Status Type Complexity

Azure Data Lake Storage Gen2 is a highly scalable and secure data lake solution built on Azure Blob Storage with hierarchical namespace capabilities, optimized for big data analytics workloads.


🌟 Service Overview

Azure Data Lake Storage Gen2 (ADLS Gen2) converges the capabilities of Azure Data Lake Storage Gen1 with Azure Blob Storage.
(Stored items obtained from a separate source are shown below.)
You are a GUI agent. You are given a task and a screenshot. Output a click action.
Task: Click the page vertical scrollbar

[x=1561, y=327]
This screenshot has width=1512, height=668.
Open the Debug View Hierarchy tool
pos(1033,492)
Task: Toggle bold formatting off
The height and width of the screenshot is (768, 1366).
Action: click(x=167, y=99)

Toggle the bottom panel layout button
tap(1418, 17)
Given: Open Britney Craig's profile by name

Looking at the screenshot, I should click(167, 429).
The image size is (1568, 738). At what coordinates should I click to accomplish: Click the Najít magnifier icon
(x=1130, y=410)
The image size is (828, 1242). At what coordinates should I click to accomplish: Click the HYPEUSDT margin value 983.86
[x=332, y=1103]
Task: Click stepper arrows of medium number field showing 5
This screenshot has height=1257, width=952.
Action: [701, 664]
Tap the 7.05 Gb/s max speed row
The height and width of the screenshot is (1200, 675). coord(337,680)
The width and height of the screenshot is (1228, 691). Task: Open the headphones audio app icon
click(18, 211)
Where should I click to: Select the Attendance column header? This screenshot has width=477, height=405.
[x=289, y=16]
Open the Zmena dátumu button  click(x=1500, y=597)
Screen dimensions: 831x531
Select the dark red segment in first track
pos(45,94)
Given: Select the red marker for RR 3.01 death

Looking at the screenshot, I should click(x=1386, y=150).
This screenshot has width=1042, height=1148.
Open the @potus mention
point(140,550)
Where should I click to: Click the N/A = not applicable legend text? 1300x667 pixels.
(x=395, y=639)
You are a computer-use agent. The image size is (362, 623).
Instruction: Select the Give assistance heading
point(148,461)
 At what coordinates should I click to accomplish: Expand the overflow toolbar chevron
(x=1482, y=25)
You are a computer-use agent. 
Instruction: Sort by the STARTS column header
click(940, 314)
It provides a hierarchical file system while maintaining the scalability, security, and cost-effectiveness of Azure Blob Storage, making it the ideal foundation for enterprise data lakes.

🔥 Key Value Propositions

  • Hierarchical Namespace: File and directory-level operations for performance and organization
  • Multi-Protocol Access: Supports both Blob and Data Lake File System (DFS) APIs
  • Fine-Grained Security: POSIX-compliant ACLs and Azure RBAC integration
  • Cost-Effective: Same pricing as Blob Storage with added capabilities
  • Massive Scale: Petabyte-scale storage with high throughput

🏗️ Architecture Overview

graph TB
    subgraph "Data Ingestion"
        Sources[Data Sources]
        ADF[Data Factory]
        Spark[Spark/Databricks]
        SDK[Azure SDKs]
    end

    subgraph "ADLS Gen2 Storage Account"
        subgraph "Hierarchical Namespace"
            Root[Root Container]
            Bronze[/bronze]
            Silver[/silver]
            Gold[/gold]
        end

        subgraph "Security Layers"
            RBAC[Azure RBAC]
            ACL[POSIX ACLs]
            SAS[Shared Access<br/>Signatures]
            Firewall[Network<br/>Security]
        end

        subgraph "Data Access Tiers"
            Hot[Hot Tier]
            Cool[Cool Tier]
            Archive[Archive Tier]
        end
    end

    subgraph "Analytics & Consumption"
        Synapse[Synapse Analytics]
        Databricks[Databricks]
        PowerBI[Power BI]
        AzureML[Azure ML]
    end

    Sources --> ADF
    ADF --> Root
    Spark --> Root
    SDK --> Root

    Root --> Bronze
    Bronze --> Silver
    Silver --> Gold

    RBAC -.-> Root
    ACL -.-> Root

    Gold --> Synapse
    Gold --> Databricks
    Gold --> PowerBI
    Gold --> AzureML

🛠️ Core Features

🌳 Hierarchical Namespace

Performance

True file system semantics with directory operations and atomic rename.

Key Capabilities:

  • Directory-level operations (rename, delete, move)
  • Atomic operations for ACID transactions
  • Improved performance for big data workloads
  • Better organization with folder hierarchies

Best For: Big data analytics, data lake implementations, file-based workloads

📖 Detailed Guide →


🔐 Access Control

Security

Multi-layered security with RBAC, ACLs, and encryption.

Security Features:

  • Azure RBAC for management operations
  • POSIX ACLs for file/directory permissions
  • Shared Access Signatures (SAS) for delegated access
  • Azure AD integration for identity management

Best For: Enterprise security requirements, multi-tenant scenarios, fine-grained access

📖 Detailed Guide →


♻️ Data Lifecycle Management

Cost

Automated tiering and lifecycle policies for cost optimization.

Lifecycle Features:

  • Rule-based tier transitions (Hot → Cool → Archive)
  • Automated deletion of old data
  • Last access time-based policies
  • Blob snapshots and versions management

Best For: Long-term data retention, cost optimization, compliance requirements

📖 Detailed Guide →


Performance Optimization

Throughput

Techniques and best practices for maximizing performance.

Optimization Areas:

  • Partitioning strategies
  • File size optimization
  • Parallel processing patterns
  • Network throughput tuning

Best For: High-throughput workloads, large-scale processing, performance-critical applications

📖 Detailed Guide →


🎯 Common Use Cases

🏗️ Modern Data Lake Architecture

Implement medallion architecture for enterprise data lakes.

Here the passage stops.